Exercise directions ::
The answer must be an exact copy of the lines from the one containing "Where should I click to: Click the" through the last line of the records, with no pictures.

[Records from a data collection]

----

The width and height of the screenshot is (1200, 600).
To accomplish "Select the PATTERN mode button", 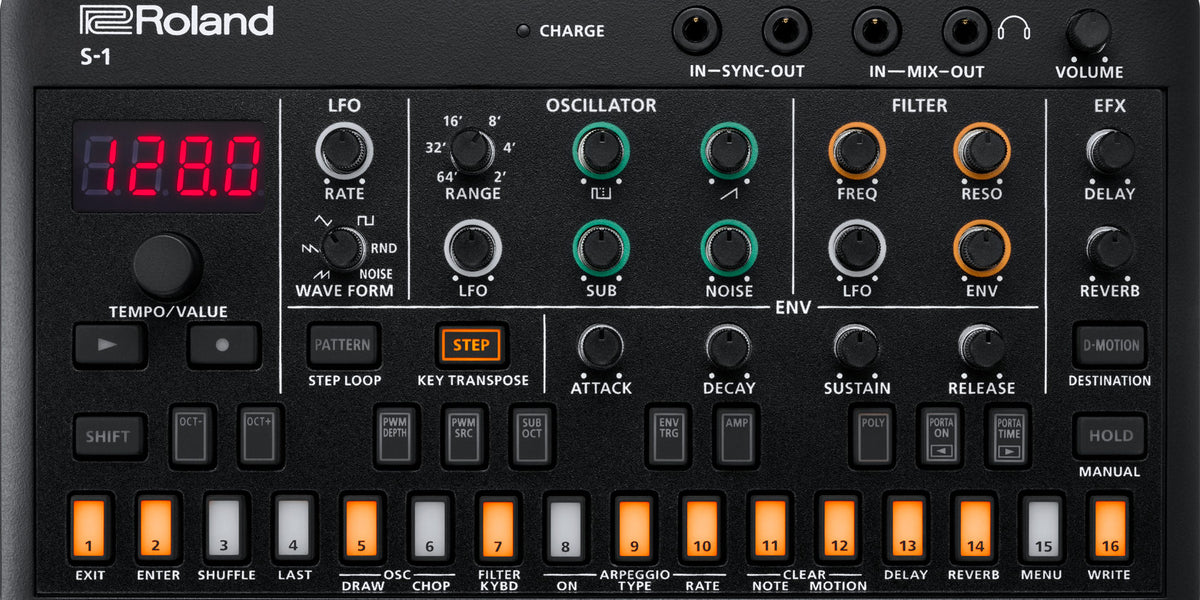I will [343, 345].
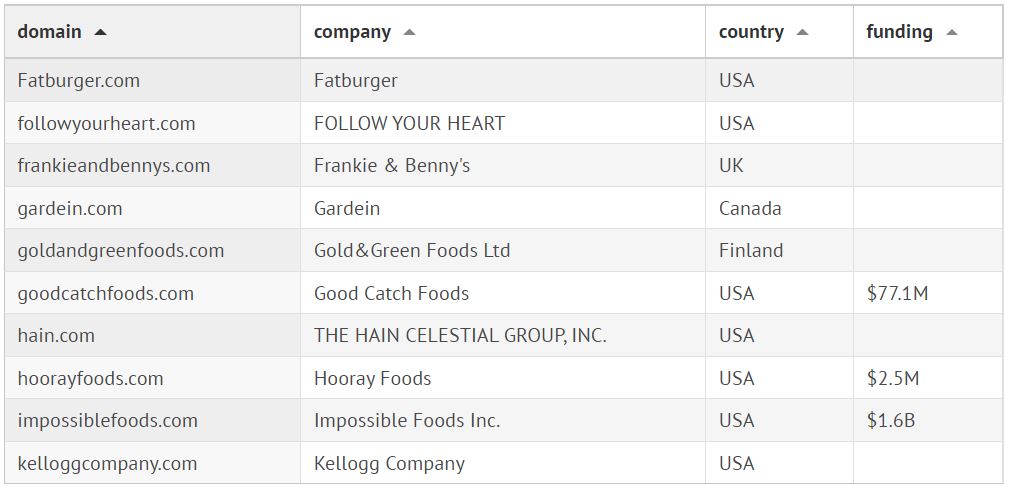Image resolution: width=1013 pixels, height=488 pixels.
Task: Click the gardein.com domain cell
Action: [70, 208]
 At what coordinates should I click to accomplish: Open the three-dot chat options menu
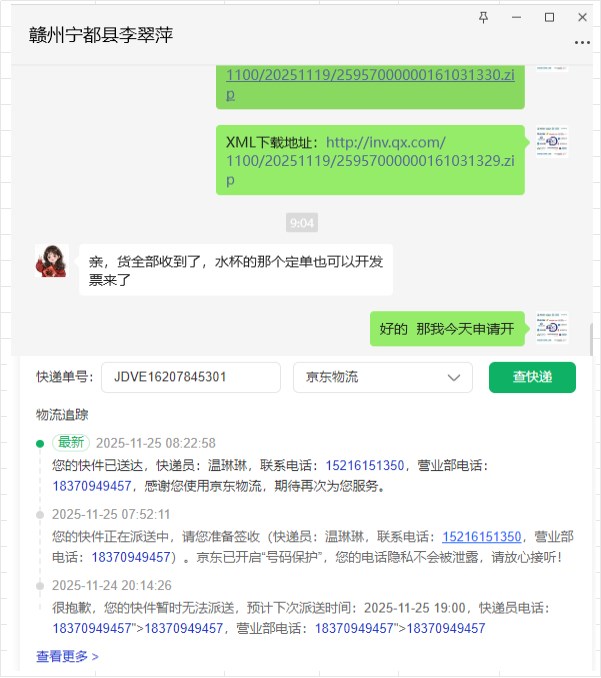(582, 42)
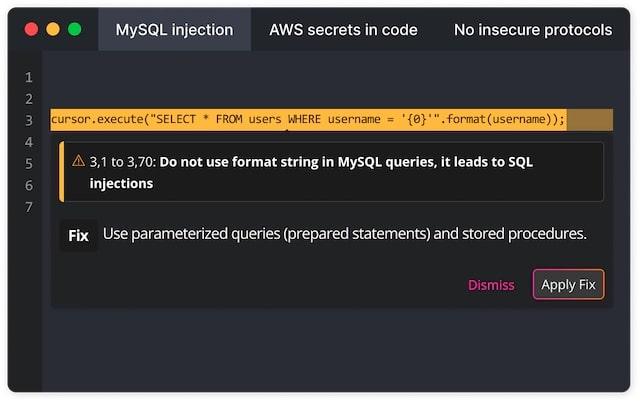The height and width of the screenshot is (402, 640).
Task: Open the AWS secrets in code tab
Action: coord(343,30)
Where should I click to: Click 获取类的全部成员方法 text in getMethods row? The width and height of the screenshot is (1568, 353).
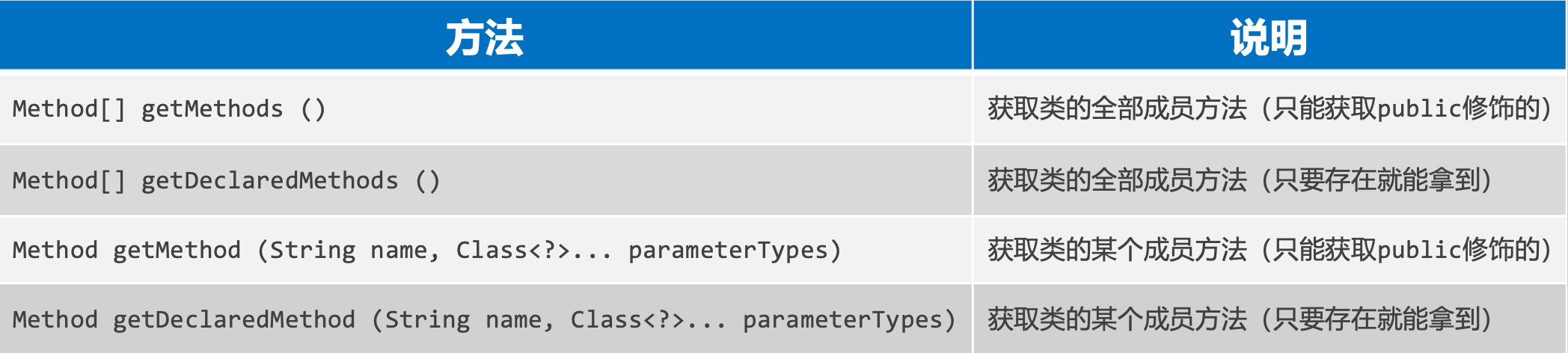tap(1118, 109)
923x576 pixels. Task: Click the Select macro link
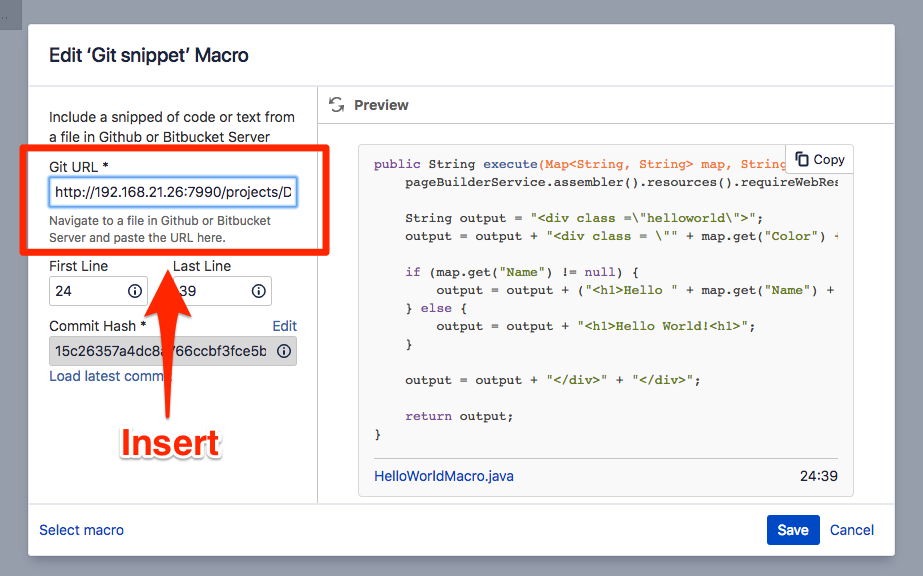(81, 530)
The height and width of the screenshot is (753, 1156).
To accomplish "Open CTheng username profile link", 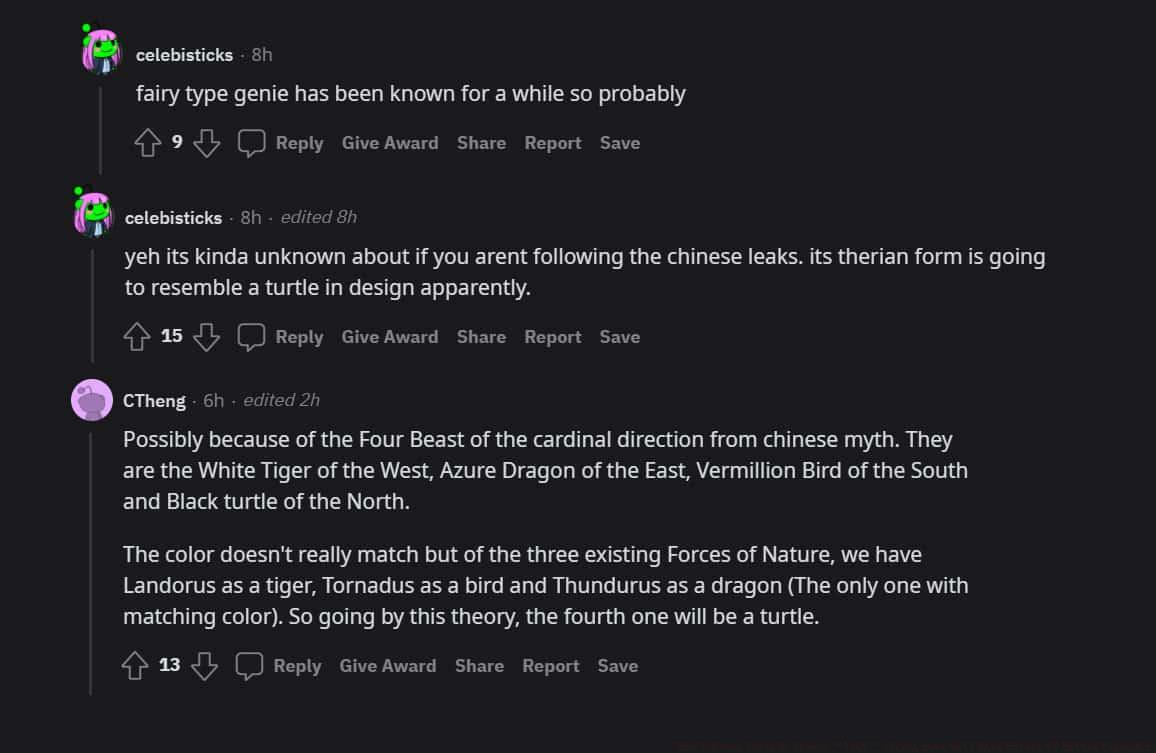I will coord(154,401).
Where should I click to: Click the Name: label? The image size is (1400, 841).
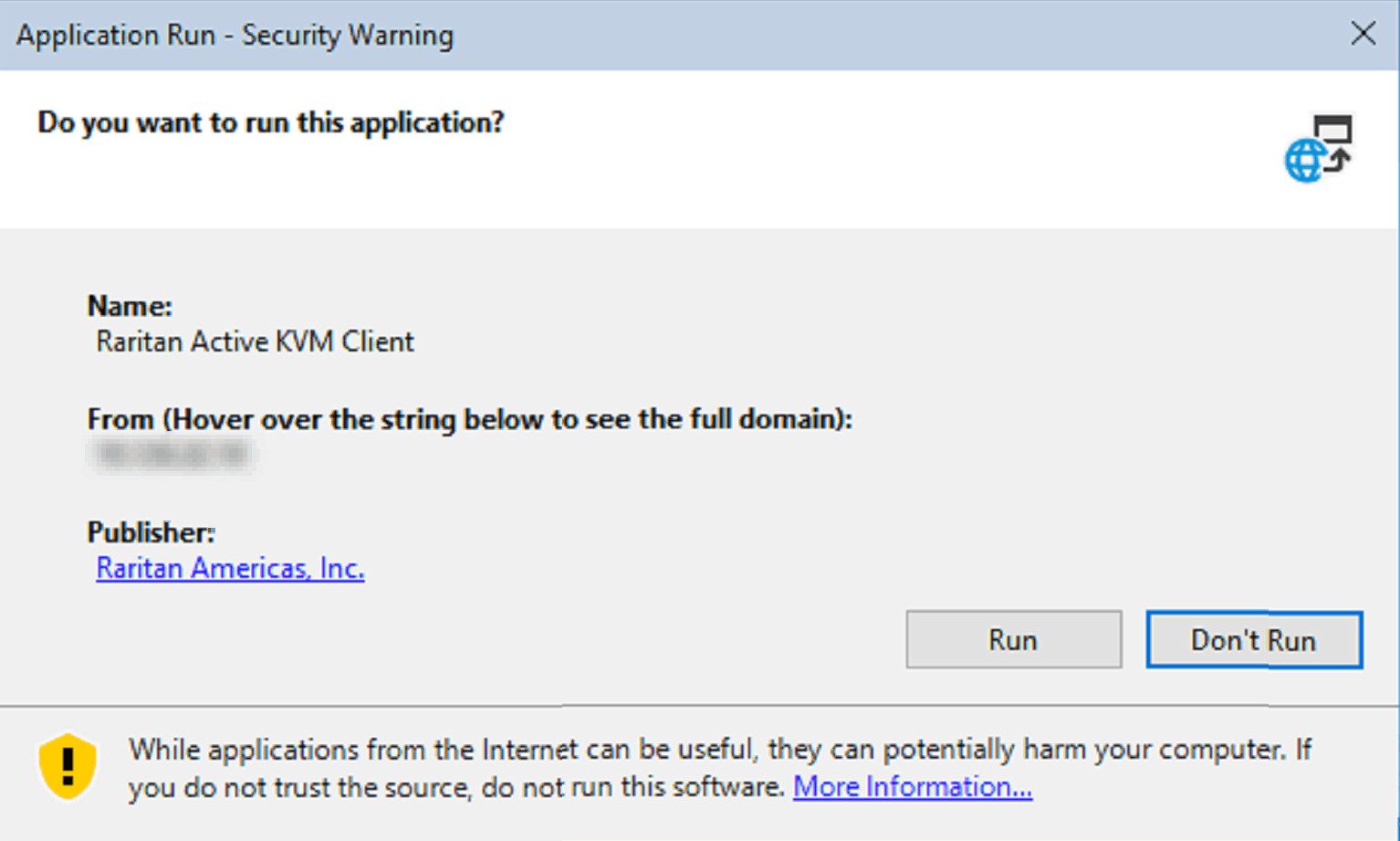tap(130, 305)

----

Written answer ::
Where should I click to: Click the Name: label? The image size is (1400, 841).
tap(130, 305)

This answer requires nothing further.